Introduction:
Endometrial cancer is one of the most common
uterine cancers worldwide. AKT is reported to regulate
progesterone receptor B dependent transcription and angiogenesis in
endometrial cancer. However, the potential mechanisms of AKT in the
tumor progression of
endometrial cancer remain unclear. Methods: We used GSE72708 with gene expression profiles of AKT regulation from the GEO database. We performed GSEA analysis to explore pathway enrichments. We found that most upregulated enriched pathways in siAKT group were associated with
acid metabolism and immune network.
Endometrial cancer and various signaling pathways were downregulated enriched.

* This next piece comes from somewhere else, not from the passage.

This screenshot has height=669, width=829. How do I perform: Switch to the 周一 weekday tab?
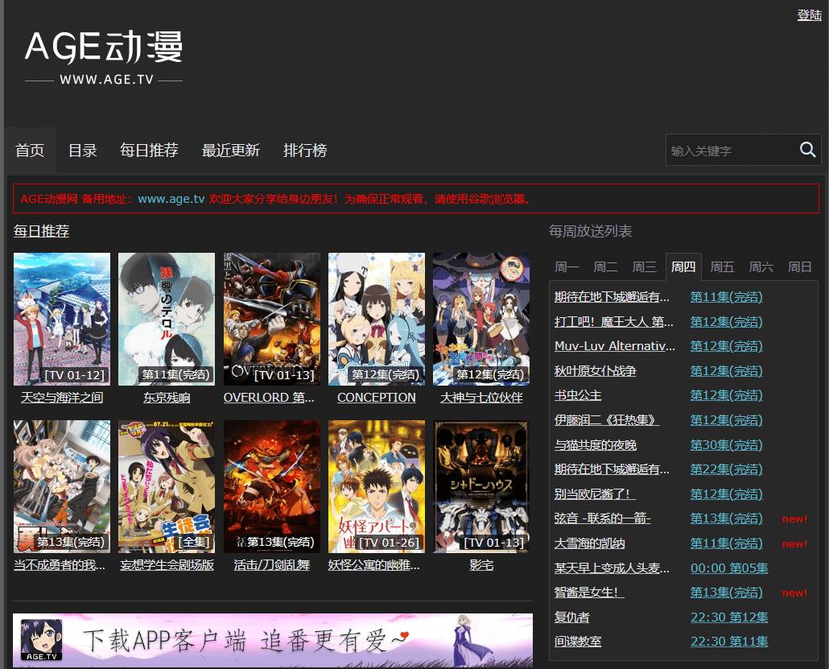(567, 266)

Moreover, different molecular mechanism of regulation between
progestin (
R5020) and AKT was identified, which were related to
VEGF signaling pathway. The hub genes were evaluated by immunohistochemical staining of
endometrial cancer tissues. Results: We screened out a total of 623 differentially expressed genes among different groups. According to weighted gene co-expression network analysis (WGCNA) method, four distinct modules were identified. We found brown module showed a very high positive correlation with siAKT group and a very high negative correlation with
R5020 group. A total of six hub genes including PBK, BIRC5,
AURKA, GTSE1, KNSTRN, and PSMB10 were finally identified associated with AKT1. In addition, the data also shows that the higher expression of AKT1, GTSE1, BIRC5,
AURKA, and KNSTRN is significantly associate with poor prognosis of
endometrial cancer. Conclusion: Our study identified six hub genes related to the prognosis of
endometrial cancer, which may provide new insights into the underlying
biological mechanisms driving the
tumorigenesis of
endometrial cancer, especially in AKT1 regulation.